For books for young children, there is no better resource than Judy Koch, founder of Bring Me A Book Foundation, which promotes and provides quality literature for teachers and parents. She and her literacy specialists have a knack for picking out today's books that will become tomorrow's classics and you will never go wrong if you pick up one of these to share with your children on a summer evening: We All Went On Safari by Laurie Krebs; The Magic Bed and Hushabye, both by John Burningham; and This is San Francisco by M. Sasek.

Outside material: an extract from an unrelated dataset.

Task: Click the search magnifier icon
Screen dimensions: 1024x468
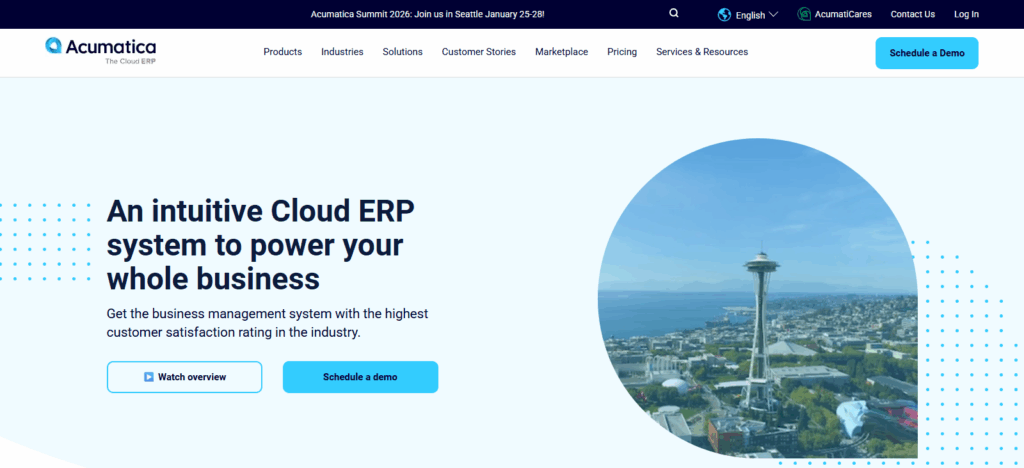Action: point(674,14)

As for my recommendations… Do not miss Queen of the Turtle Derby by Vogue contributor Julia Reed, a collection of essays on the South that will have you laughing out loud; revisit the classic A Tree Grows In Brooklyn by Betty Smith, a story that on every page reminds you why you love to read; and pick up what promises to be this summer's breakout book, Crossing California by Adam Langer, a story of three families on Chicago's north side. Don't waste your money on Plum Sykes' Bergdorf Blondes, which is being touted as the beach read of the year – it's so bad it's unreadable. Instead, indulge in some Olivia Goldsmith or Barbara Delinsky or sit down with Elizabeth Berg's The Art of Mending or The Secret Life of Bees by Sue Monk Kidd. And finally, you can do double duty with Lilly Pulitzer's Essentially Lilly: A Guide to Colorful Entertaining or Amanda Hesser's Cooking for Mr. Latte: A Food Lover's Courtship with Recipes, now out in paperback, and savor the ambience, as well as the prose. Enjoy!